===== Task inputs

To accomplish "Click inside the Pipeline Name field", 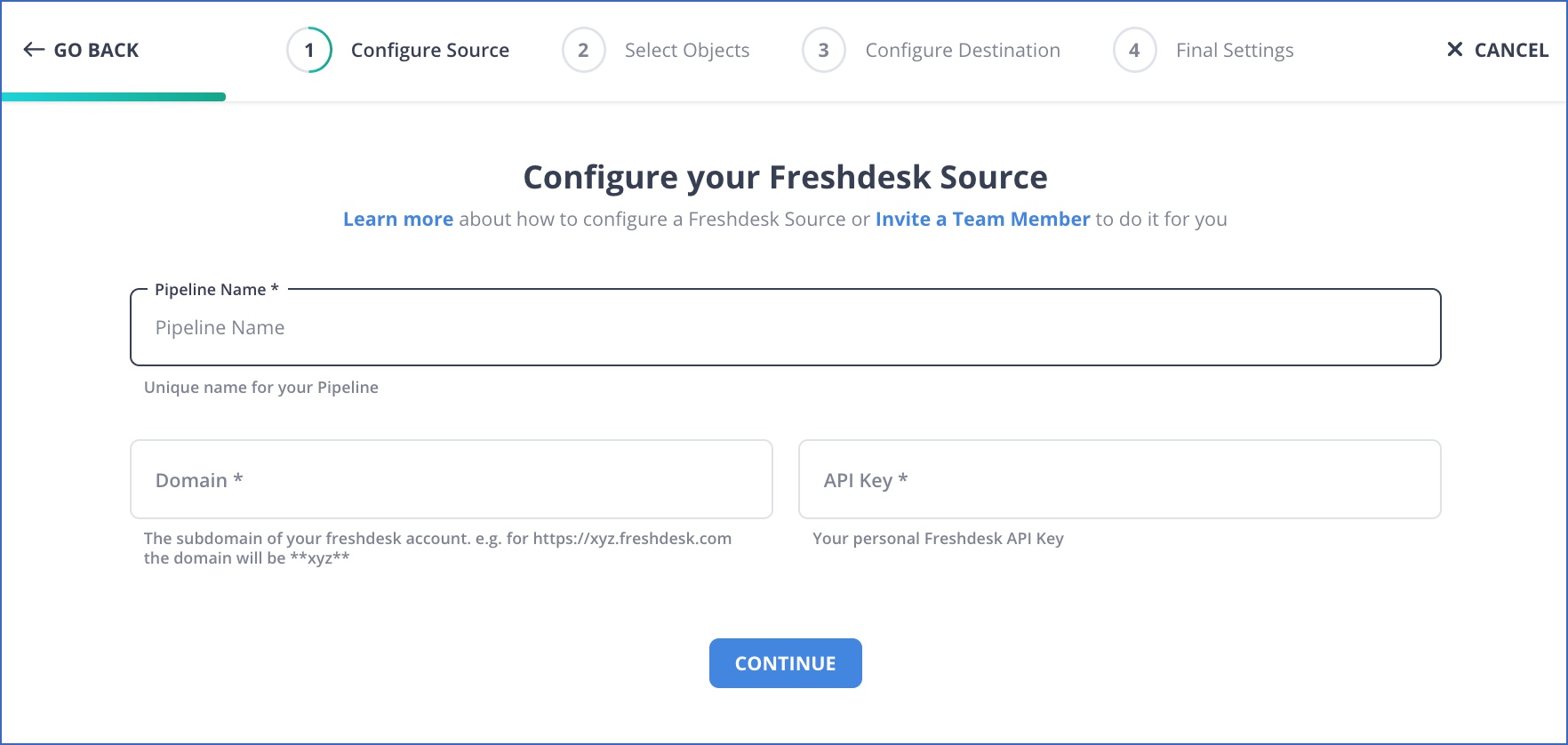I will point(785,327).
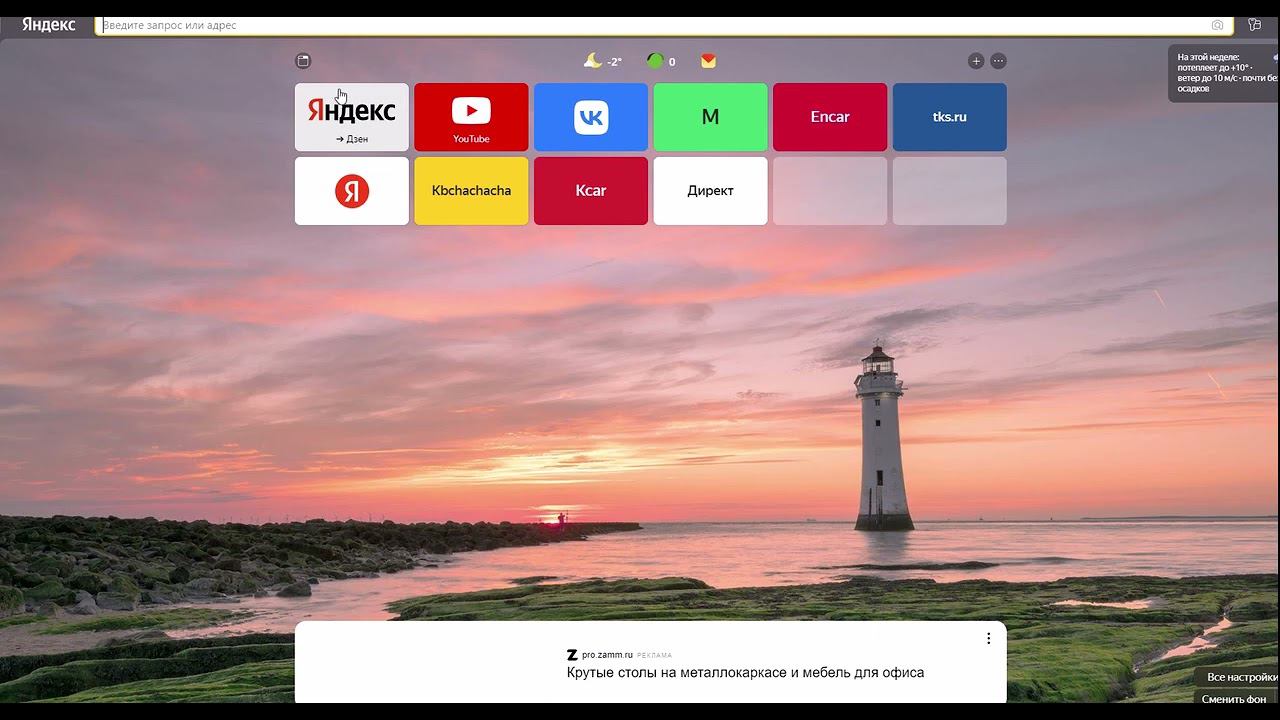Open the VK social network tile

[591, 117]
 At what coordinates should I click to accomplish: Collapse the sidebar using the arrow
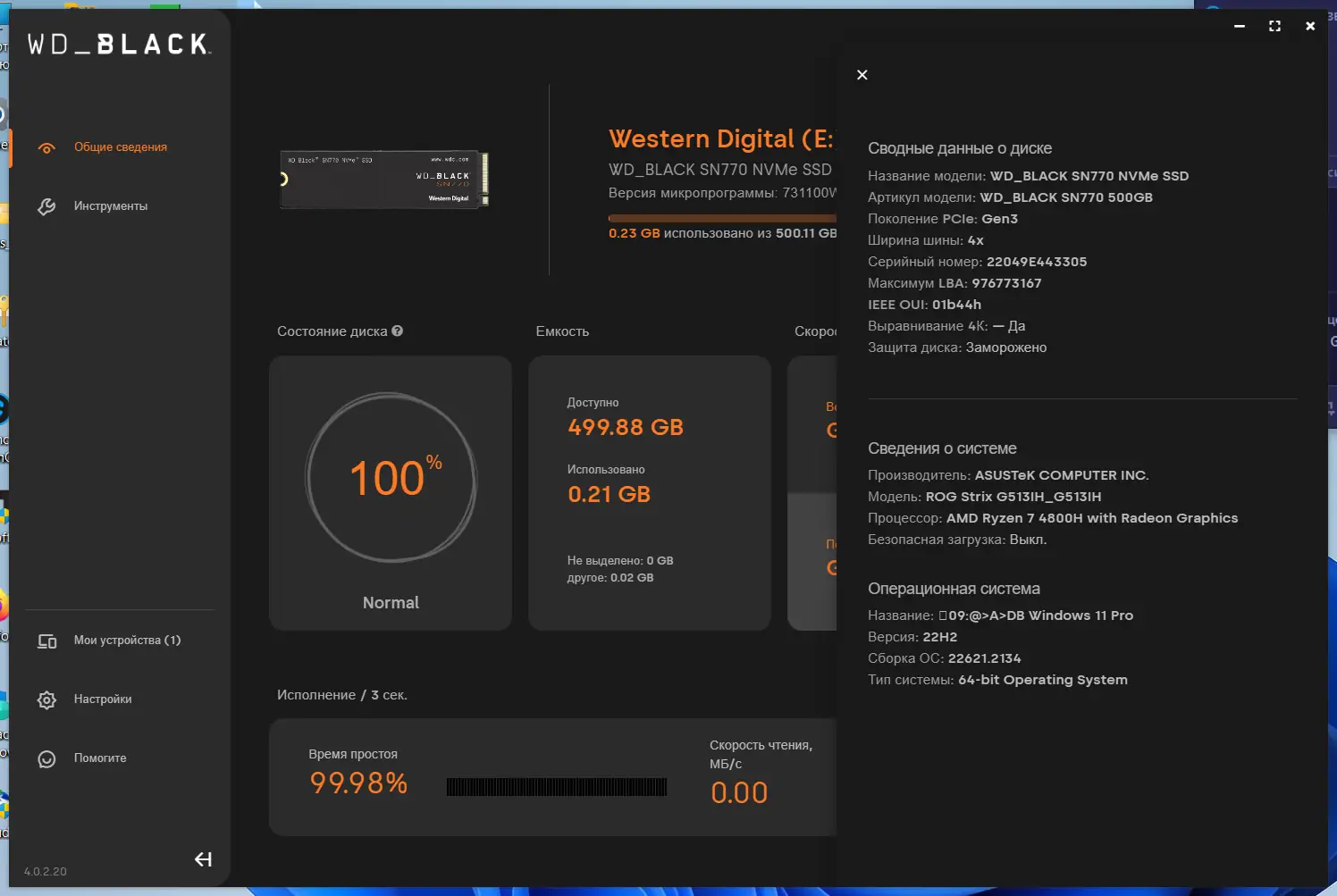coord(203,859)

==========

» **Assignment**:
Go to the line that contains "At what coordinates" and copy exactly from there through the last line of the records above, both included. Omit pictures.

» **Answer to this problem**:
 At what coordinates should I click to accomplish: Collapse the sidebar using the arrow
coord(203,859)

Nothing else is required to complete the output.